Meu pé apertou todos os dedos contra a palmilha do tênis. Foi quando subia uma rua pela calçada enquanto uma montaria da PM a descia. Capacete, revólver, porrete, homem, rádio, tudo lá em cima. O cavalo, o coitado, com um ferro incomodando sua língua, mostrava parte da córnea branca de louco ou nervoso. Negociava em desvantagem o ritmo que deveria descer a rua contra a calma leviandade das mãos que puxavam as rédeas. O cavalo passava pela simples tortura de descer uma rua, porque torcer uma perna é perder a vida. O leitor, em dia chuvoso, por acaso, já teve seus sapatos deslizando sobre pavimento de ardósia ou tampa de metal? Teve medo de cair, escorregou mas não caiu. Quando a ferradura cravada no casco do cavalo deslizou pelo frio asfalto, fez um barulho de areia sobre porcelana em meus ouvidos, foi aí que meus dedos sem nomes apertaram as palmilhas dos meus tênis.
Existem coisas muito pequeninas chamadas átomos. Átomos e outras coisinhas igualmente pequenininhas se juntam e formam coisas que podemos ver, como uma árvore, uma cidade, um computador e uma pessoa. Na tarde de algum dia, uma chuva de fótons veio banhar meu corpo, meu rosto, e este conjunto de massa parecida com minha mãe e meu pai deu uma idéia pro Samir pintar um quadro.
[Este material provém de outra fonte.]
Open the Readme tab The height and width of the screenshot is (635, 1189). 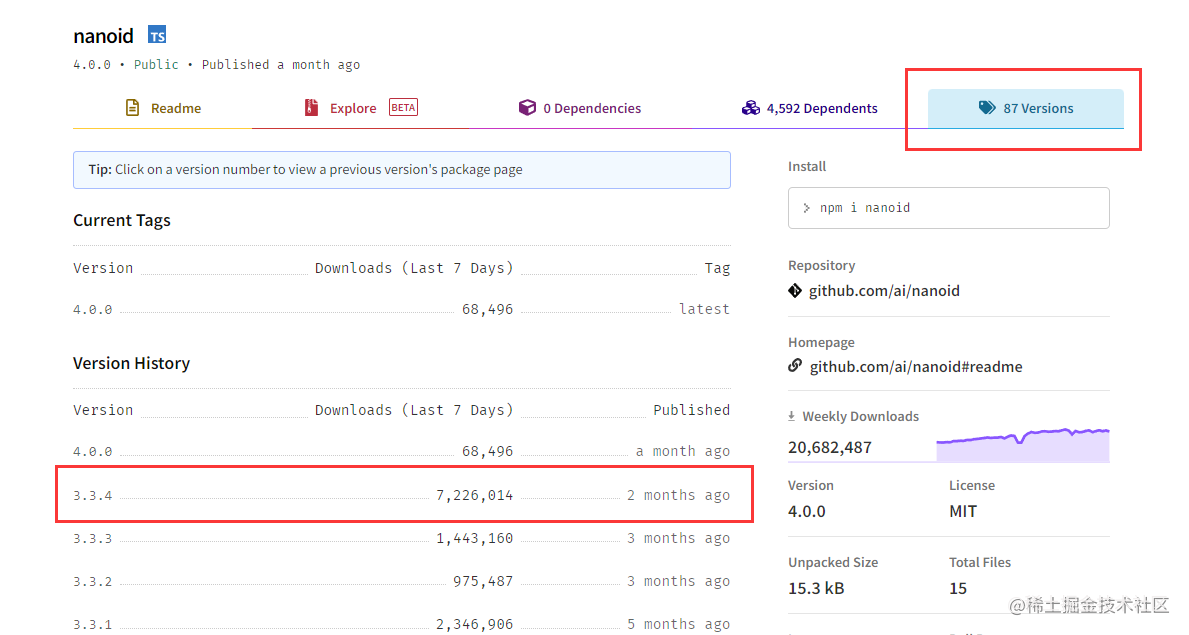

O cavalo movia-se impelido pelo peso seu e do policial nas costas sobre uma superfície lisa, mas tendo a ferradura, e não o próprio casco, em contato com o chão. Os cavalos, não sentem dor quando são ferrados, ouvi que o casco não possui terminações nervosas. Moi, je m’en fou do quadrúpede, o incrível para mim é que compartilhei instintivamente o desespero da situação. Também não sinto meus sapatos, mas senti a falta de aderência entre o ferro e o asfalto através de meus dedos e a ponta da frente da sola. Não era eu quem realmente caia naquela tarde, mas eu fui aquele que também quase caiu. Onde começamos é também onde terminamos, quando esse onde é fora da gente, é o que mais me interessa.
O Samir fez o quadro, e já vários, pediu um texto. Um texto que causa fosse mais que encher um pedaço branco de papel. Do pouco que escrevi espero que não falte.